Records of interface elements

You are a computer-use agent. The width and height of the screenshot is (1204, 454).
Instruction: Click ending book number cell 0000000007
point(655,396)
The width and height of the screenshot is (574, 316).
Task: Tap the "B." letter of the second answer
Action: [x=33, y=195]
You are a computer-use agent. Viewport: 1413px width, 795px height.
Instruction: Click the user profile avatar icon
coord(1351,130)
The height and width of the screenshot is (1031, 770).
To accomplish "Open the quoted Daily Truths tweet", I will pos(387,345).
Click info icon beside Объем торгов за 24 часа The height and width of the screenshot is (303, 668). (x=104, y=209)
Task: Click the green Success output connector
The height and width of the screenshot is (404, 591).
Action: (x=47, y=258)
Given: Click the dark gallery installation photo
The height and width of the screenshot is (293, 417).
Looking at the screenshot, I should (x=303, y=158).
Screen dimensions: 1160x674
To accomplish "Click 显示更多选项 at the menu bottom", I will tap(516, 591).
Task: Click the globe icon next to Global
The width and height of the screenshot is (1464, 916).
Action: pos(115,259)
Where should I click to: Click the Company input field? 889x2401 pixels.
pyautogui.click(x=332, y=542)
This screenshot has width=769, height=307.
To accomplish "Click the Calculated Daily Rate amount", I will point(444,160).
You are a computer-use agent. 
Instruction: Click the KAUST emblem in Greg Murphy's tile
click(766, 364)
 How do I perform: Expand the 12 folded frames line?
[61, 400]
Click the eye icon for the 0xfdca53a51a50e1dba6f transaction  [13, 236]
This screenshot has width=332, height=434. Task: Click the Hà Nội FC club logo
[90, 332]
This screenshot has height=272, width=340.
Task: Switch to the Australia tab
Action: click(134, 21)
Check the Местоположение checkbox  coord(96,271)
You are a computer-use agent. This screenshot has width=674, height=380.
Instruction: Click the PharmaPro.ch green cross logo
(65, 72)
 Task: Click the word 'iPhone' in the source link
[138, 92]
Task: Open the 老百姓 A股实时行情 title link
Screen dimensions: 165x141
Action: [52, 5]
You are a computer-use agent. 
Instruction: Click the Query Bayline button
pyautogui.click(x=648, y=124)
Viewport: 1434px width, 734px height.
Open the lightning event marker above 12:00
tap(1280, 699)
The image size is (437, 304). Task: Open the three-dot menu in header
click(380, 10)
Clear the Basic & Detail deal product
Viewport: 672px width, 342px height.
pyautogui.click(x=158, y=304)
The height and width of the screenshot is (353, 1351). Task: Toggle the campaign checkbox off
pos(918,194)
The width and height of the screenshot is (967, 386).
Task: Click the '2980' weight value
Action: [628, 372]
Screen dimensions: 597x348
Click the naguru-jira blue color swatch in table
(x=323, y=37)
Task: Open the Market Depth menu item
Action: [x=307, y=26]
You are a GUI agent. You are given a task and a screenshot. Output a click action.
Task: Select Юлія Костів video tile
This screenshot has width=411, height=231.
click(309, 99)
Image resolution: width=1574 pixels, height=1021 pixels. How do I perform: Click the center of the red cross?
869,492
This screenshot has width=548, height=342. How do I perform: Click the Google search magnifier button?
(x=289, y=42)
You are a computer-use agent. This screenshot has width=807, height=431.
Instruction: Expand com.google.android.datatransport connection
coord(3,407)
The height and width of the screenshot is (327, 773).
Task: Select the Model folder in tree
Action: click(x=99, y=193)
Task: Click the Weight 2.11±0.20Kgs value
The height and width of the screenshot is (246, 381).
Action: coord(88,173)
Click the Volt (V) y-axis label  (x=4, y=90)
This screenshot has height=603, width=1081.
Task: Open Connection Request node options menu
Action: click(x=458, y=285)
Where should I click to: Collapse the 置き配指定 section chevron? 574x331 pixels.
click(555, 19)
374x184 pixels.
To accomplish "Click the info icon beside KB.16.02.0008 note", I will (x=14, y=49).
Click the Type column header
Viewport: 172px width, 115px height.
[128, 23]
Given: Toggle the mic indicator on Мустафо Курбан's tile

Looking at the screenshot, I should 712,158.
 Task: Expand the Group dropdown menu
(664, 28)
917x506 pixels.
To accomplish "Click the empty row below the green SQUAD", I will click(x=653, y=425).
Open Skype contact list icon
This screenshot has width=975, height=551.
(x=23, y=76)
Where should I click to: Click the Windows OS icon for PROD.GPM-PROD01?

*What needs to be done*: Please reproduce the part of the listing that opens with the line containing "Where should I click to: Click the Company" and closes with the line containing "Click the eye", swapping "Instruction" for "Step" and changing nothing else.

*Output for this exercise*:
Where should I click to: Click the Company input field? 889x2401 pixels.
pyautogui.click(x=332, y=542)
This screenshot has width=769, height=307.
To accomplish "Click the Calculated Daily Rate amount", I will point(444,160).
You are a computer-use agent. 
Step: Click the KAUST emblem in Greg Murphy's tile
click(766, 364)
 How do I perform: Expand the 12 folded frames line?
[61, 400]
Click the eye icon for the 0xfdca53a51a50e1dba6f transaction  [13, 236]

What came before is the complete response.